Motoring on without inner vision
Motoring on without inner vision

Fortunately, and cleverly, pain or tiredness or some other warning signal pops up to alert the mind when something is wrong. But I began to learn what other, more subtle things we can learn from our bodies, from their groans and complaints, from their energy spurts and their deeper channels. As I become more interested in the phrase, the ‘Mind-Body connection’, which I’d heard before and not really understood, superficial exploration revealed that, aside from the obvious practices developing and utilising such a connection, like yoga and meditation, there were many others. Knowledge systems used in acupuncture and shiatsu massage also recognise the wisdom held in the body, in the form of its meridians or energy channels, while the Western movement theories of Alexander Technique link mental states with postural habits.
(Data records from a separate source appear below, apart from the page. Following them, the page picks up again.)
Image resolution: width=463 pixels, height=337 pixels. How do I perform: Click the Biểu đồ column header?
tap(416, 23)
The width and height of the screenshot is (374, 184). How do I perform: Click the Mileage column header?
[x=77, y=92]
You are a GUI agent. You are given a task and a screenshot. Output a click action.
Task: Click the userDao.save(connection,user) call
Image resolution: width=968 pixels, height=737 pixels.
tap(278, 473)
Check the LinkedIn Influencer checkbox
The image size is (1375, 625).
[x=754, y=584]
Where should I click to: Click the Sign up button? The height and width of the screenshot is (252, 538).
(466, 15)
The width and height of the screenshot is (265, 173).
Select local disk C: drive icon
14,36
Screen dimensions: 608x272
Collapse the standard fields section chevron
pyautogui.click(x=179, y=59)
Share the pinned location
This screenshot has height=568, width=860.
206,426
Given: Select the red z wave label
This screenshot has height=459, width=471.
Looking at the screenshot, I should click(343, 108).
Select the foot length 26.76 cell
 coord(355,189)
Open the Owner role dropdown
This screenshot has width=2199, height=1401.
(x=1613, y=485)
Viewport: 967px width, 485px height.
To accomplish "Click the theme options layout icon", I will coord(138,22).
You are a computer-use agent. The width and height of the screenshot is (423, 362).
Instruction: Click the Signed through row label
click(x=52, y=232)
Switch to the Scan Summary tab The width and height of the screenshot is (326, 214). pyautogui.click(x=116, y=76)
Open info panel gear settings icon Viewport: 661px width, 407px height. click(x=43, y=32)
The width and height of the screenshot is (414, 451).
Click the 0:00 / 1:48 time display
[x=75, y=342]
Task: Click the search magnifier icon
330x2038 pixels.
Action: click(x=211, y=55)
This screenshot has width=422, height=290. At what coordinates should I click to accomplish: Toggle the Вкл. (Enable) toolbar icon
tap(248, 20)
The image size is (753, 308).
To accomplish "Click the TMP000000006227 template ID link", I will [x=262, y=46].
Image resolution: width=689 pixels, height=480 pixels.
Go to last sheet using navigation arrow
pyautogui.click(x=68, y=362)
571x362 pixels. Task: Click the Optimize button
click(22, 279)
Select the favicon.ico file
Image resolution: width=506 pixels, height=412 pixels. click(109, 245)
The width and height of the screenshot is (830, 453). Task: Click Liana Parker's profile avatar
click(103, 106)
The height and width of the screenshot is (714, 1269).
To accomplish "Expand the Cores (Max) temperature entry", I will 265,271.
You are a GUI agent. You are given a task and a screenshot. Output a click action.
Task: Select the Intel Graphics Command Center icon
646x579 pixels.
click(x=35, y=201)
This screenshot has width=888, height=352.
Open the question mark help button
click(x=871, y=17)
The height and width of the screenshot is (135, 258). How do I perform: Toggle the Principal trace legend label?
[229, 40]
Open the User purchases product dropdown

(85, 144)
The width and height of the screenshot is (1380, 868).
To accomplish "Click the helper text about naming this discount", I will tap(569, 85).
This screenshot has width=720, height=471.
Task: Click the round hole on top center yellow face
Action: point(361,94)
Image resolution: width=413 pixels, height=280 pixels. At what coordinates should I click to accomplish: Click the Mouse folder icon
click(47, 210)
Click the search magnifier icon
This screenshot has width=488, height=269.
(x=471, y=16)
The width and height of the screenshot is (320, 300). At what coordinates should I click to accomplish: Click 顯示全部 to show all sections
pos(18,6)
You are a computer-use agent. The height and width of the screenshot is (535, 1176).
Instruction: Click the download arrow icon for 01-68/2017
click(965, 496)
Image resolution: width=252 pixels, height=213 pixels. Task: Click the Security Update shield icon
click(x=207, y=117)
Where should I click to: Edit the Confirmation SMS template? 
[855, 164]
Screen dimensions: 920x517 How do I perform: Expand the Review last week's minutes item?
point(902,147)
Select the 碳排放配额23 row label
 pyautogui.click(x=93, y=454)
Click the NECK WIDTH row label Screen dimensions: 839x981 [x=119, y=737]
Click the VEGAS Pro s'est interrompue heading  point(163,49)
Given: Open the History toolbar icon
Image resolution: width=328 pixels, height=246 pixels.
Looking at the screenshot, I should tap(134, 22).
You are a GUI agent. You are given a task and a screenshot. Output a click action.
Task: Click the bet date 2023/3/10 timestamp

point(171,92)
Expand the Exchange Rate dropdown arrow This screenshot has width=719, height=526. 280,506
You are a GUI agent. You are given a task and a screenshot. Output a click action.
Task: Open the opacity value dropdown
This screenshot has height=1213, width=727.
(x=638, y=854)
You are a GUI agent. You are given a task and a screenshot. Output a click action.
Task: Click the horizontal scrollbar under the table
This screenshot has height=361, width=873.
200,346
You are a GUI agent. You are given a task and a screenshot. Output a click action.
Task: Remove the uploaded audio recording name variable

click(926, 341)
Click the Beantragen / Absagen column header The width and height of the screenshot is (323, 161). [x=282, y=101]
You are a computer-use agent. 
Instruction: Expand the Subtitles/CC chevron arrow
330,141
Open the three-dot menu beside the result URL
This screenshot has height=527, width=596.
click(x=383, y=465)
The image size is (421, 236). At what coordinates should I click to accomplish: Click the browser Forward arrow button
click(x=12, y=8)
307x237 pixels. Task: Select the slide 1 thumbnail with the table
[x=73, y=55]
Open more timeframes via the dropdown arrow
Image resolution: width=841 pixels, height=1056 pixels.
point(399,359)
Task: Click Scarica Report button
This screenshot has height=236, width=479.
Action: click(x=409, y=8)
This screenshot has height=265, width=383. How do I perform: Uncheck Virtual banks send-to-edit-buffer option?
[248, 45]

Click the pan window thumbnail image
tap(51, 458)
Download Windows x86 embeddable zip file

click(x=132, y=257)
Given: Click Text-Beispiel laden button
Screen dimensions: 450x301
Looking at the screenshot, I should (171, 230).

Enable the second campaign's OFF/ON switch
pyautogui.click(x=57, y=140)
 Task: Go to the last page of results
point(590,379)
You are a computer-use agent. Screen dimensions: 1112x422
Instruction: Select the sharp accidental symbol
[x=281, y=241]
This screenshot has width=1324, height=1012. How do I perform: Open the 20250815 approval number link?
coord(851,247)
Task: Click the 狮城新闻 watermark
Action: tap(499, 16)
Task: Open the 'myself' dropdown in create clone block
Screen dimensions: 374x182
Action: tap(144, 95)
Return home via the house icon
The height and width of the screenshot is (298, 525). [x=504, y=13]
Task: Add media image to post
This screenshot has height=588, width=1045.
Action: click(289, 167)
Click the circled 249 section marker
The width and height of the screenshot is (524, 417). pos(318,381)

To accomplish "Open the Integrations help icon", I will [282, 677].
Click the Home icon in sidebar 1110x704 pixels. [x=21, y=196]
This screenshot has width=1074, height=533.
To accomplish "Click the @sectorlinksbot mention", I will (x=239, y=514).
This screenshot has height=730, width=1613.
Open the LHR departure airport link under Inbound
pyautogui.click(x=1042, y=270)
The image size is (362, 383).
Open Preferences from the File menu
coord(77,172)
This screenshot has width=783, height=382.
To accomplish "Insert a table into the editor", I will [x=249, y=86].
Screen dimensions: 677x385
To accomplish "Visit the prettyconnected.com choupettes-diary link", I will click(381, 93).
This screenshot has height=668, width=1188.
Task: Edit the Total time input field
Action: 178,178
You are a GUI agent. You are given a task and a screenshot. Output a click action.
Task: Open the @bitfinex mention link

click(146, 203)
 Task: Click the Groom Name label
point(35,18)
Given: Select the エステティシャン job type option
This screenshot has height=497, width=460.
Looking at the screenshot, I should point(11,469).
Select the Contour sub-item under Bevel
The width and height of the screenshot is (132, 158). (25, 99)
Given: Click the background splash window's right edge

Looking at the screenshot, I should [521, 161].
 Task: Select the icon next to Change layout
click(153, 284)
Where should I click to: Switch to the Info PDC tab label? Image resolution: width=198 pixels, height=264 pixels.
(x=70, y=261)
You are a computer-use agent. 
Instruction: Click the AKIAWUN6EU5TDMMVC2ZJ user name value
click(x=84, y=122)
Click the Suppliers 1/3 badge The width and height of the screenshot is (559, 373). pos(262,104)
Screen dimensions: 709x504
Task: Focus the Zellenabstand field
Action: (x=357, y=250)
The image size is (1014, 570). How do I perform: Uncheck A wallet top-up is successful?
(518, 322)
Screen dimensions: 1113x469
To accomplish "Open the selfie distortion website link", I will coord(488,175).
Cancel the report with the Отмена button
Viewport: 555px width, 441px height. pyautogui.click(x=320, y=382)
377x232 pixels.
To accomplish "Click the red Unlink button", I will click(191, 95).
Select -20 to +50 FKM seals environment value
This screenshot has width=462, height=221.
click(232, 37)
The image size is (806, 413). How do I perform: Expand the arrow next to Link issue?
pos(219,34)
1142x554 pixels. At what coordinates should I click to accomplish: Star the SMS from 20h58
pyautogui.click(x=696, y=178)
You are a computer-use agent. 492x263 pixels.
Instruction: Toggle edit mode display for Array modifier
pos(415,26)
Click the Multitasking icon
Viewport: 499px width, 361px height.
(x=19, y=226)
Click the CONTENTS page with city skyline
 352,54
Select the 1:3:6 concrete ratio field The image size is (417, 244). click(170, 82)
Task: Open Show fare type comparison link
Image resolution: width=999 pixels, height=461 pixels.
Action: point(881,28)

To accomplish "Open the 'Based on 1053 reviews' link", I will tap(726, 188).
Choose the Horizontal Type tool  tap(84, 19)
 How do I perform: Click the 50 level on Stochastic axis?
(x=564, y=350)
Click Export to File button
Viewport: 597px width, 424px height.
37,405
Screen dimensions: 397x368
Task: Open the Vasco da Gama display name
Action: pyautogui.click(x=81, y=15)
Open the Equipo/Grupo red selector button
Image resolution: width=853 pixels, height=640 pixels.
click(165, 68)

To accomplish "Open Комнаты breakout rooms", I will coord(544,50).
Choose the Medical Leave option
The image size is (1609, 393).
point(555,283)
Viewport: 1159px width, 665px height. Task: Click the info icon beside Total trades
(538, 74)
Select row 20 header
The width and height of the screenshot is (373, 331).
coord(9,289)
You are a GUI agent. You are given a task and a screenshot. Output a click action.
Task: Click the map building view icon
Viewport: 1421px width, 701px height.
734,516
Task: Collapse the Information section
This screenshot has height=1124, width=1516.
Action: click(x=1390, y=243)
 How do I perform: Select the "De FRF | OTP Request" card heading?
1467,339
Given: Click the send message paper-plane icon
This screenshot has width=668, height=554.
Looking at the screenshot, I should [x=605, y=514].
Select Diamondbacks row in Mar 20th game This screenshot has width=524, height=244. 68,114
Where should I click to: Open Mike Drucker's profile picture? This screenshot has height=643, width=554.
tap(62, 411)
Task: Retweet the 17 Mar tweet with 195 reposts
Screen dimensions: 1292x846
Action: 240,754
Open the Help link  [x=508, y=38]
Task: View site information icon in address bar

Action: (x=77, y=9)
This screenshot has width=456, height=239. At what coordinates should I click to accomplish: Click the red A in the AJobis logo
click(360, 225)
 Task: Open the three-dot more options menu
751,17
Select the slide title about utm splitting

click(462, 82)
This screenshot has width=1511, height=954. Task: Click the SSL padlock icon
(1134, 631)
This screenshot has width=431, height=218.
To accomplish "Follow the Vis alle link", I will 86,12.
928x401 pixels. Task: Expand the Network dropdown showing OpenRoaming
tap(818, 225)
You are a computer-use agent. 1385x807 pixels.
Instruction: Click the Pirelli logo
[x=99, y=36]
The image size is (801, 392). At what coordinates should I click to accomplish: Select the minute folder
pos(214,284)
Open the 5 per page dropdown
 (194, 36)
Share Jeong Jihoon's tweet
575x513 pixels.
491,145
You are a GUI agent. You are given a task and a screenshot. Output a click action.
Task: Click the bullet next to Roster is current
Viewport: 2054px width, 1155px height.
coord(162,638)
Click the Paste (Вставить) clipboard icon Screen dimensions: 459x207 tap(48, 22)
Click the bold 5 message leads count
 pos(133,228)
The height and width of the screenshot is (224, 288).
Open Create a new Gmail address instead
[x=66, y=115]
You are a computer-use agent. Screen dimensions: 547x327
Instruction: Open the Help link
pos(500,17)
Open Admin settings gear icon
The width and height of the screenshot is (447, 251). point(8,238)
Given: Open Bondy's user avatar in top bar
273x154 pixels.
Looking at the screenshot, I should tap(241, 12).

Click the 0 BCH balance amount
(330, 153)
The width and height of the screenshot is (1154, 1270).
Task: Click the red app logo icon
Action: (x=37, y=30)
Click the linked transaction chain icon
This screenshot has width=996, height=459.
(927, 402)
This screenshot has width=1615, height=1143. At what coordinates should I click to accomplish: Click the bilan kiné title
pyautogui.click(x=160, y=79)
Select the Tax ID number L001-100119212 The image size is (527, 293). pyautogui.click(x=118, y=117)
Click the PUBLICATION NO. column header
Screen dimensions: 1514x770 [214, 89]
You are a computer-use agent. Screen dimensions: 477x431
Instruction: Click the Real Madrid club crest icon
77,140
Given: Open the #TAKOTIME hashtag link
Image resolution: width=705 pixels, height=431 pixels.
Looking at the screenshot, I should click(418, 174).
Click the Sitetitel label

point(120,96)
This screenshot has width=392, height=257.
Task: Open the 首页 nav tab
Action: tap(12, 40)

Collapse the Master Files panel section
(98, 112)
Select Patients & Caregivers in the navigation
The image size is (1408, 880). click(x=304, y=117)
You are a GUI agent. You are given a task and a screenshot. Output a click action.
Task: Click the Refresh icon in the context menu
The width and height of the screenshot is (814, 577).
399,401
While I have not yet completely bought into the affirmations of Louise Hay, I have begun to believe that our mental states affect our bodies a lot more than we realise, and to see sense in the thought patterns she diagnoses behind our various  ailments (i.e. the physical manifestations of these thoughts). So over the last year, I have attempted to become more aware of my own life rhythms, energy patterns and mind states, and their effect on my physical well-being, as well as vice-verse. I’ll try to share some of it here, in case others out there are wondering if there is more to their pain than the physical malfunctions and flaws. Despite this, I am definitely not ignoring the musculoskeletal causes of my injury, or advocating that anyone stop doing those core exercises which the physiotherapist instructs!